Directly Observed Weekly Fluoxetine for Major Depressive Disorder Among Hemodialysis Patients: A Single-Arm Feasibility Trial

Kidney Med. 2022 Jan 17;4(3):100413. doi: 10.1016/j.xkme.2022.100413. eCollection 2022 Mar.

Abstract

Rationale & objective: Major depressive disorder (MDD) is common among hemodialysis patients, but treatment can add to their pill burden and may be limited by nonadherence. We sought to investigate the value of directly observed, once-weekly fluoxetine dosing in MDD.

Study design: Feasibility trial of adult hemodialysis patients with untreated MDD. The diagnosis of MDD was determined using the Mini International Neuropsychiatric Interview.

Setting & participants: 16 patients at 15 hemodialysis facilities in Northeast Ohio.
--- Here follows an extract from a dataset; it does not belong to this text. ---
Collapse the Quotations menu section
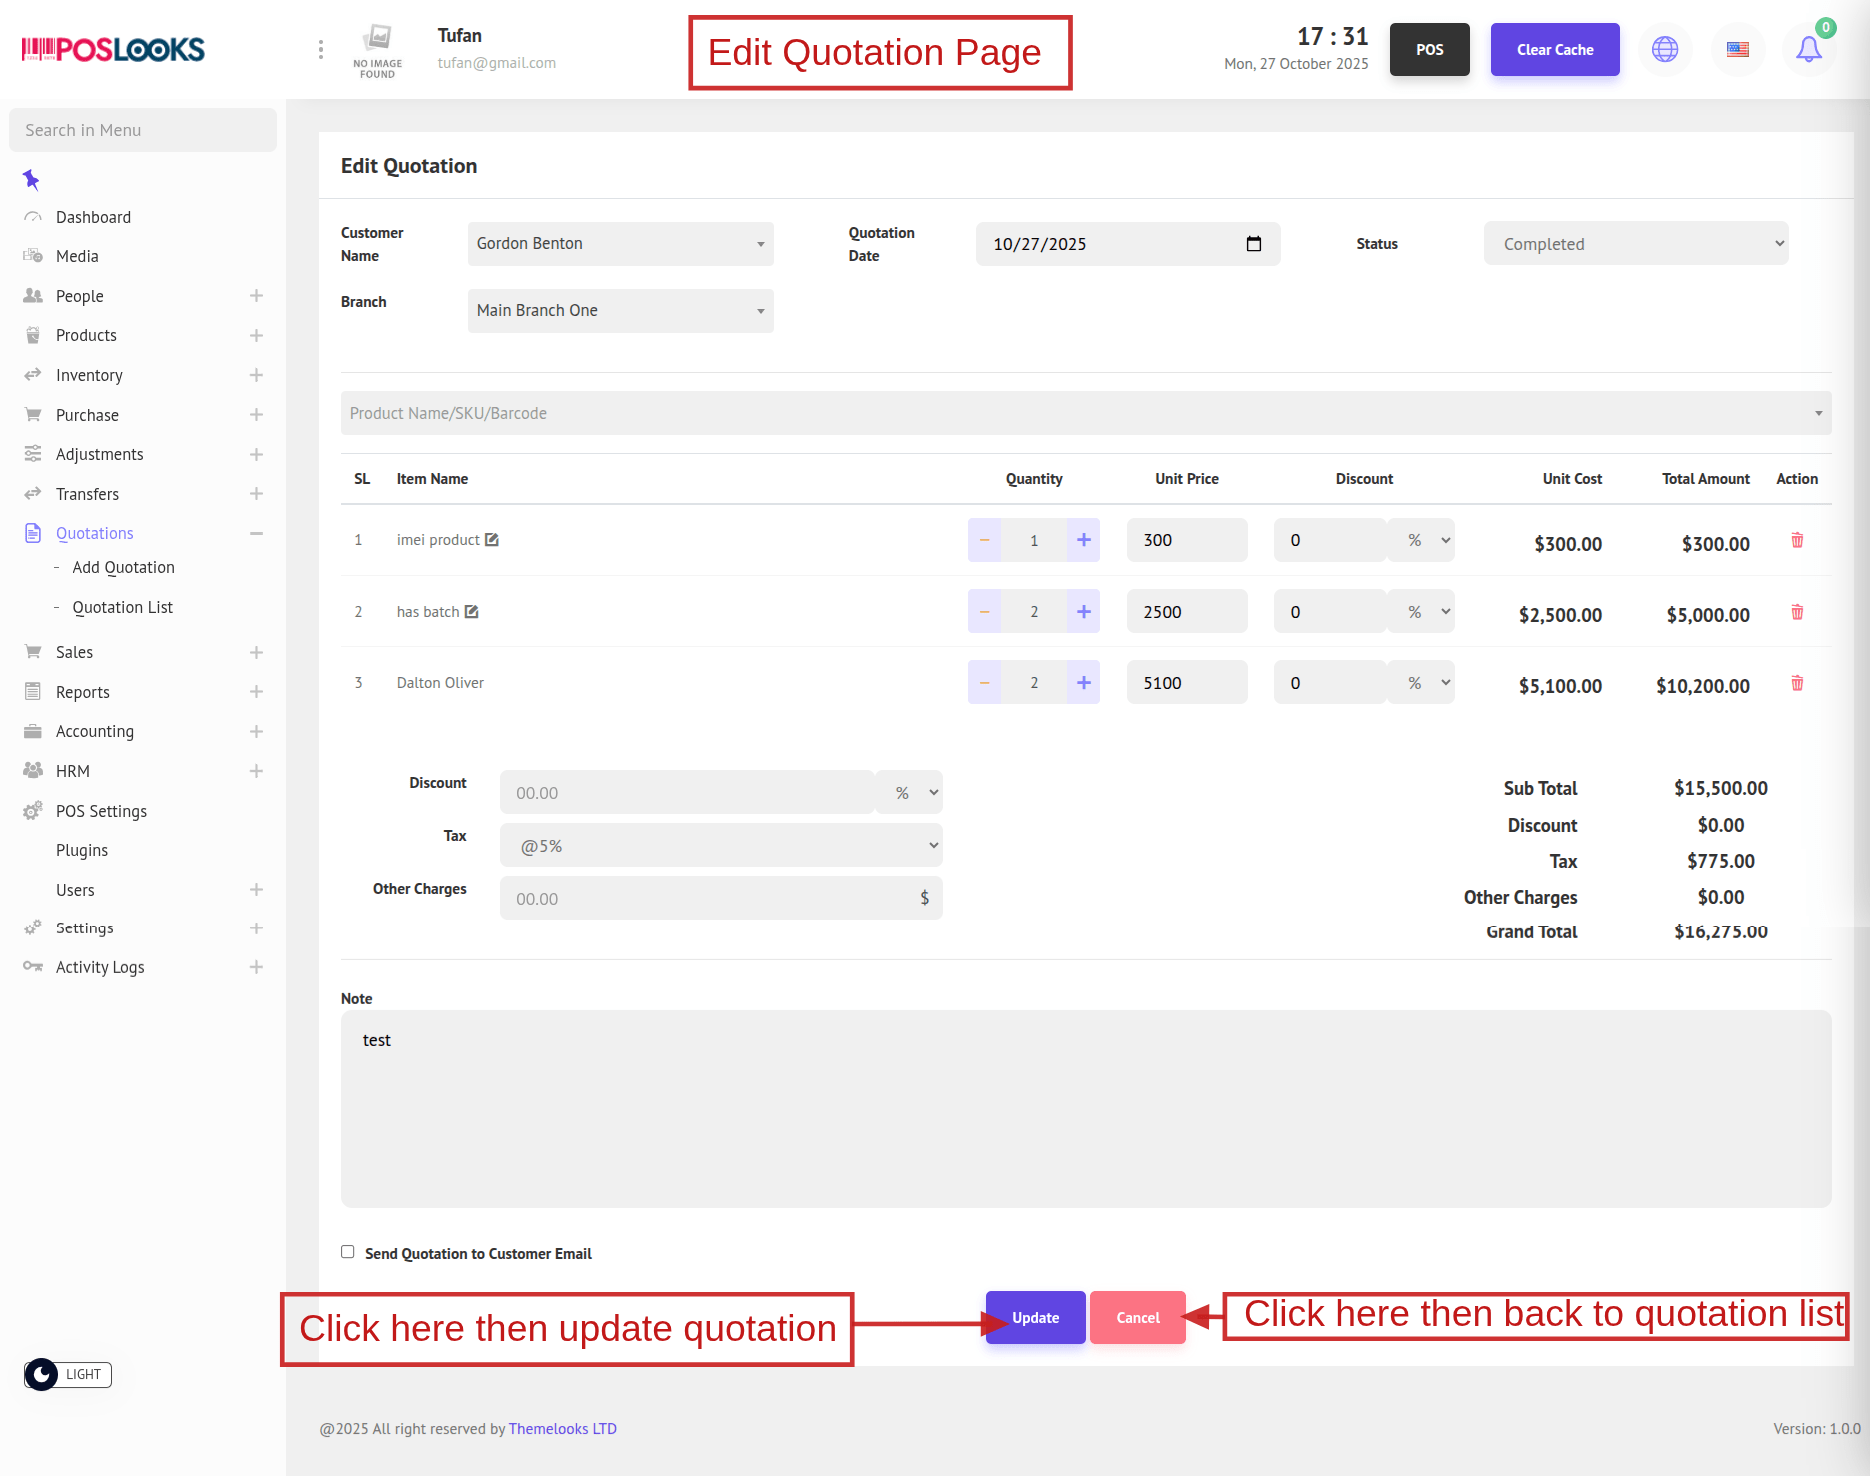This screenshot has width=1870, height=1478. click(x=256, y=533)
Intervention: Patients were initially prescribed 20 mg of fluoxetine once daily for 2 weeks to assess their tolerance. The patients took this daily fluoxetine unobserved at home. They were then transitioned to 90 mg of fluoxetine once weekly for 10 weeks. The patients took this weekly fluoxetine during hemodialysis treatment and were observed by the study staff. The dose was increased to 180 mg once weekly among patients with an inadequate response based on the judgment of the prescribing clinician.
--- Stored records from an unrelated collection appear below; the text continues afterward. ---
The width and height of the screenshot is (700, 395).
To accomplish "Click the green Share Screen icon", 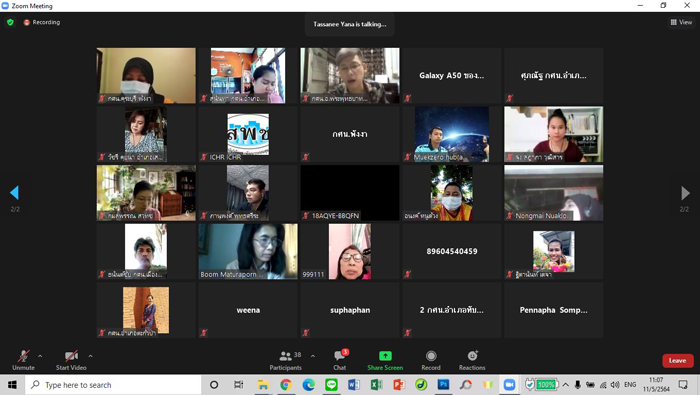I will (385, 356).
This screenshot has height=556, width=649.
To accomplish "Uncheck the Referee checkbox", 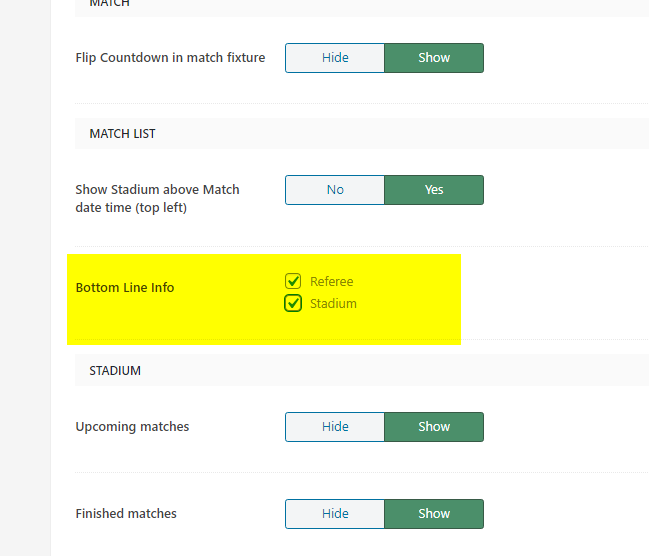I will 293,281.

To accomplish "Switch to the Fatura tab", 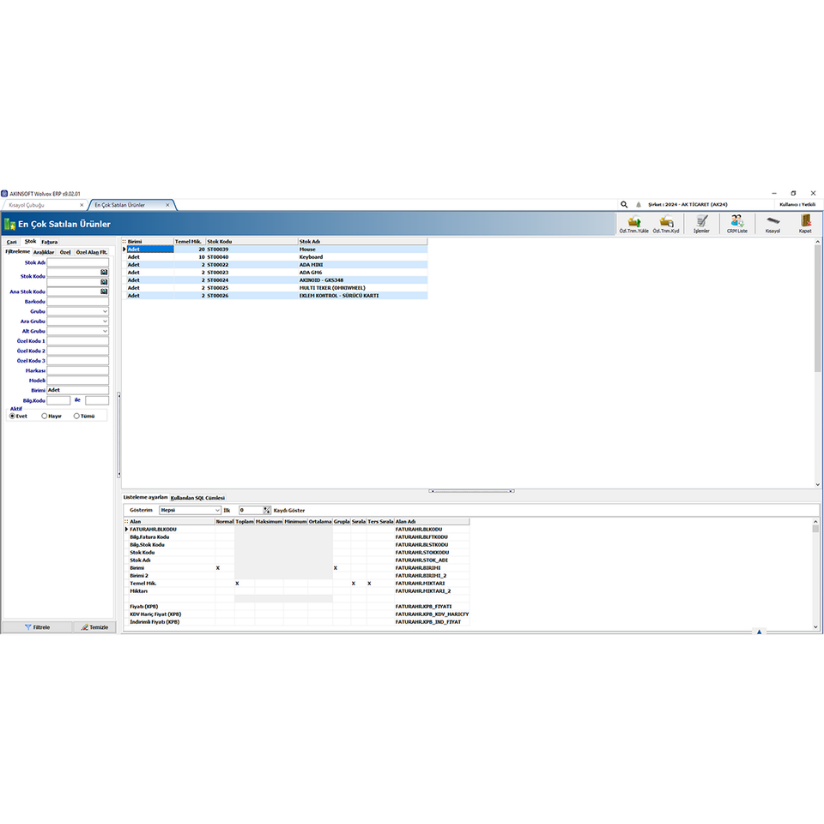I will 49,242.
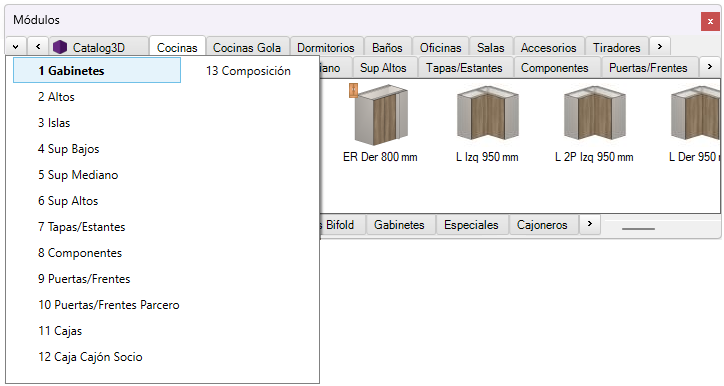Click the orange marker on ER Der cabinet
The height and width of the screenshot is (386, 724).
[x=353, y=90]
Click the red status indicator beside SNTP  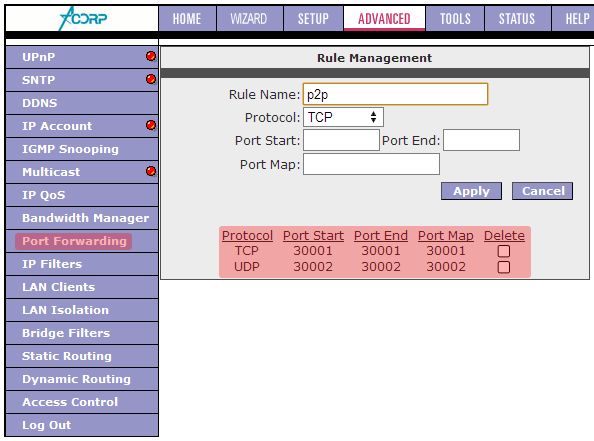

Outcomes: Mini International Neuropsychiatric Interview diagnosis of MDD at the end of the trial and changes in the Patient Health Questionnaire (PHQ-9) scores over 12 weeks.

Results: One patient withdrew from active treatment after 2 daily doses of 20 mg of fluoxetine because of side effects of stomach cramping, vomiting, dizziness, and lightheadedness but completed the baseline and final assessments. The remaining 15 patients received all scheduled weekly fluoxetine doses during the trial. At 12 weeks, 14 of 16 patients (87.5%) no longer met the criteria for MDD (P < 0.001). Among all participants, the mean PHQ-9 scores decreased from 11.3 to 6.6 (P = 0.002).
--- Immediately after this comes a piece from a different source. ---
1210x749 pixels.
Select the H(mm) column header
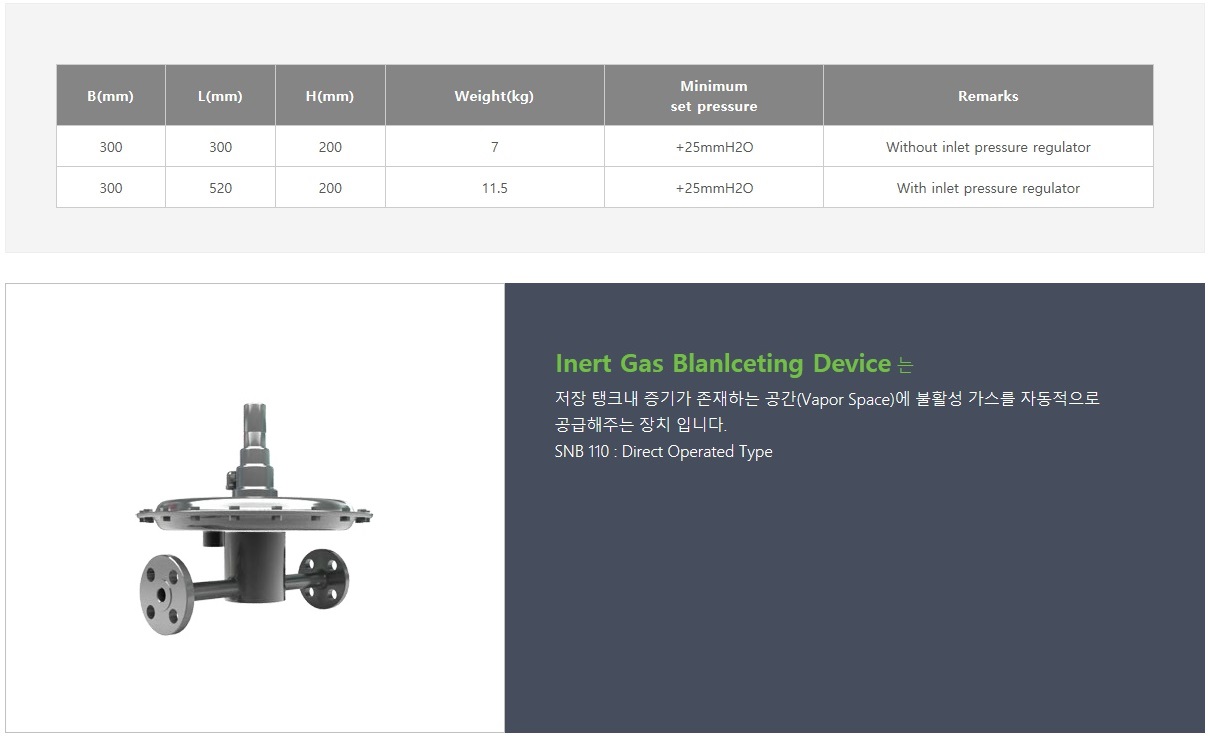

Limitations: Small sample size, modestly elevated baseline PHQ-9 scores, no comparison group, and short treatment duration.

Conclusions: Directly observed, once-weekly fluoxetine may be an effective and well-tolerated treatment option for hemodialysis patients. Future research should investigate longer-term health outcomes of weekly fluoxetine in this population and explore the feasibility of implementing this depression treatment model in routine clinical practice.

Trial registration: This trial was registered at clinicaltrials.gov as NCT03390933.

Keywords: Depression; directly observed treatment; end-stage renal disease; fluoxetine; hemodialysis.